Winnetka Public School Nursery

Gazette Article by: Mary Bell
Appeared in the Gazette: Winter 1999

In 1926, when Henry Ford was still making parts for the Model T and Charles Lindbergh had yet to fly solo across the Atlantic, two educational pioneers, Dr. Carleton W. Washburne, superintendent of the Winnetka Public Schools, and Rose Alschuler, a national leader in nursery school education, met to discuss the value of pre-primary education. After Mrs. Alschuler described a nursery school unit she had established in a Chicago public school, Dr. Washburne asked that she do the same in the village of Winnetka.

Based on the belief that a nursery school housed within a public school could benefit both the teaching staff and children, the Winnetka Public School Nursery (WPSN) opened its doors in 1927. Temporarily housed in Greeley School, it was one of the earliest such schools in the United States.

In 1928, due to the generosity of Rose and Alfred Alschuler, a nursery and junior kindergarten wing was added to the new Skokie School. Incorporating the ideas suggested by nursery school and kindergarten teachers, Alfred Alschuler, a well-known Chicago architect, designed the classrooms, kitchen, offices, outdoor playgrounds, and specialized play equipment.This practice of seeking faculty suggestions, an innovation at the time, has been followed in subsequent building programs of WPSN and the Winnetka Public Schools.

The school’s initial programs reflected the willingness to innovate and experiment to meet the needs of young children and their families. WPSN was established as a not-for-profit school dedicated to the following objectives: sound child development, family life education, service to the community, and research. The publication of several books grew out of research projects conducted at the school.

WPSN also developed a close relationship with the junior high through Child Study classes. Eighth grade students observed in the nursery school, and preschoolers paid reciprocal visits to activities within the junior high.

Parent education and the school-family relationship were valued components in fostering children’s individual growth and development.

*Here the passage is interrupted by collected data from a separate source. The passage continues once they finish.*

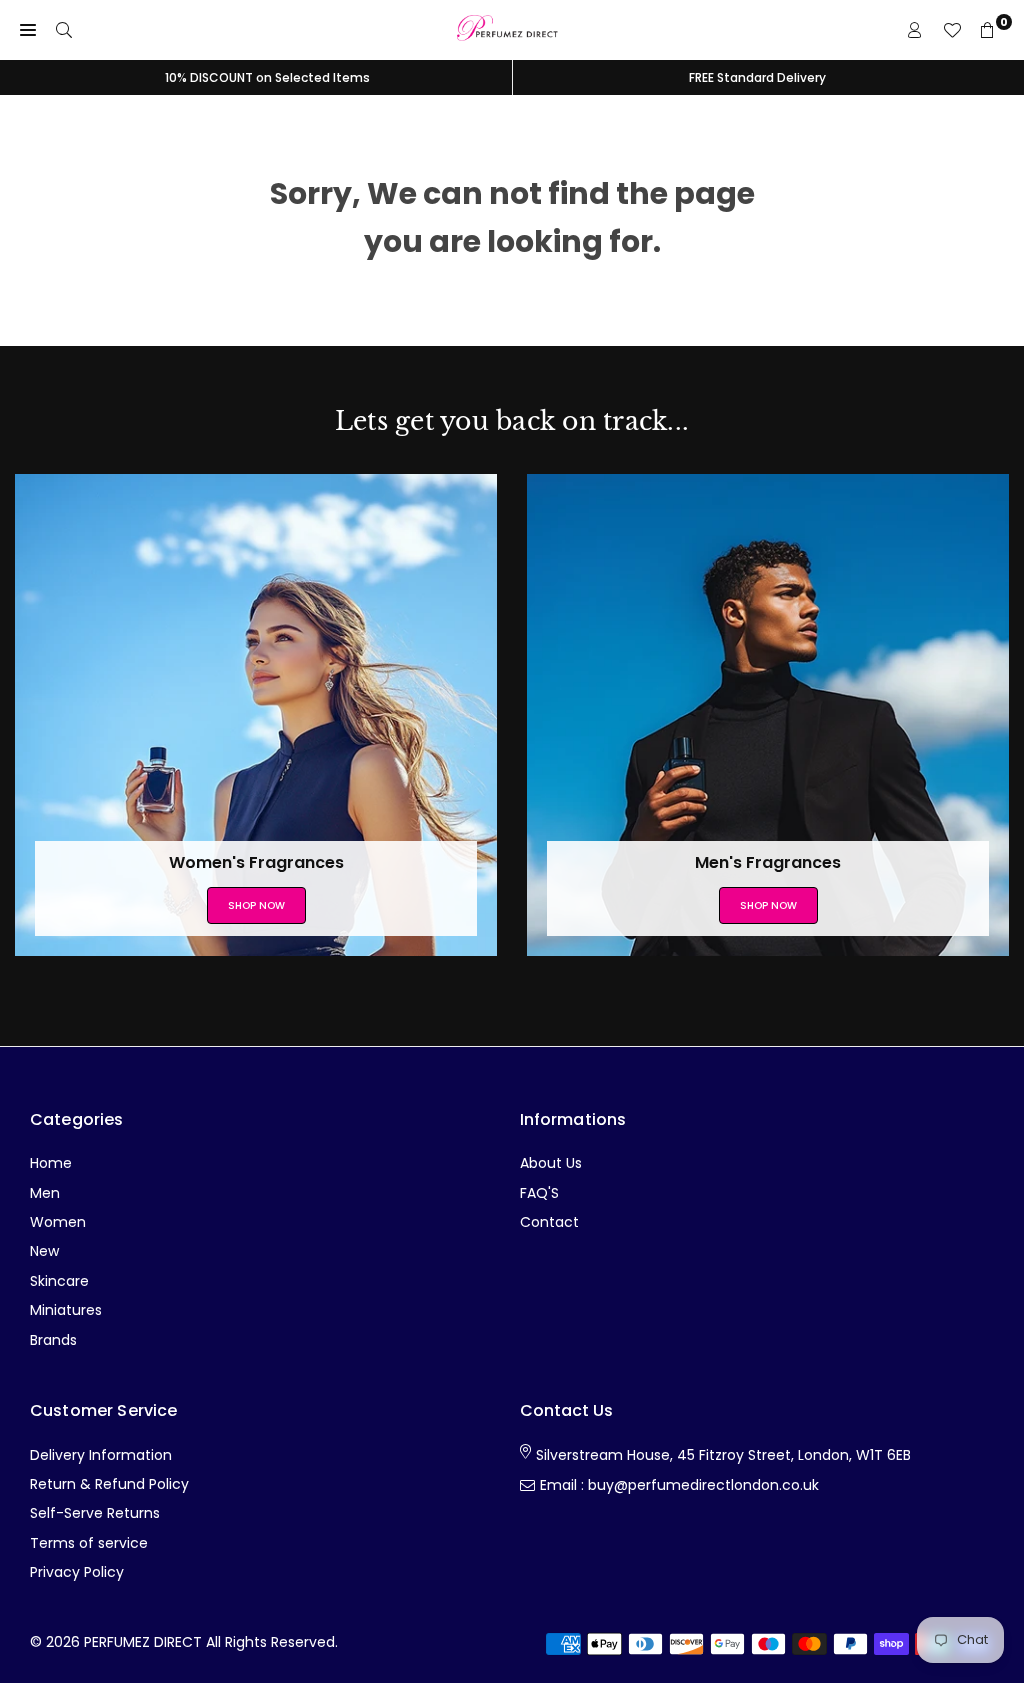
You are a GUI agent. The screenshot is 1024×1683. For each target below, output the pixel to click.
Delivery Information (101, 1455)
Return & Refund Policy (109, 1484)
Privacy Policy (77, 1572)
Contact (549, 1222)
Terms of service (89, 1543)
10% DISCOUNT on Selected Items (267, 77)
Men (45, 1193)
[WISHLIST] (952, 30)
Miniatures (66, 1310)
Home (51, 1163)
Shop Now (256, 905)
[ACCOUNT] (915, 30)
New (44, 1251)
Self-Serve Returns (95, 1513)
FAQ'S (539, 1193)
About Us (551, 1163)
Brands (53, 1340)
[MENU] (28, 30)
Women (58, 1222)
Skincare (59, 1281)
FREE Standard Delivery (757, 77)
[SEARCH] (64, 30)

In 1963, Washbume summarized the significance and impact of preschool education, stating: “Nursery schools at their best are the most perfect education we have today. The child’s physical, intellectual, emotional and social well-being are seen as an interdependent and integral whole. Such nursery schools become laboratories for research in child development and a center for study by teachers of all levels, by parents, and by students preparing to teach.”

WPSN has spent all but the 1980s in Skokie School, when an increasing student population necessitated a move to Crow Island School. Back in Skokie School since 1991, the nursery school occupies the former industrial arts wing, which was transformed into an inviting learning space.

The evolving curriculum reflects research in the ways children learn and develop, integrating aspects of Howard Gardner’s Theory of Multiple Intelligences, brain research, and the preschool programs of Reggio Emilia, Italy. “Beginning Together,” a new program for 2-year-olds and their parents/caregivers, will be offered in the 2000-2001 school year. With weekly discussion groups, it will emphasize the parental role in scaffolding their children’s play and learning. Consultants in speech language development, occupational therapy, and psychology will provide additional expertise to teachers and families.

WPSN is currently redesigning its playground to create an outdoor learning environment where children can explore art, science, nature, and dramatic play, as well as develop physical skills and competence. Construction will be completed prior to the start of the 2000-2001 school year.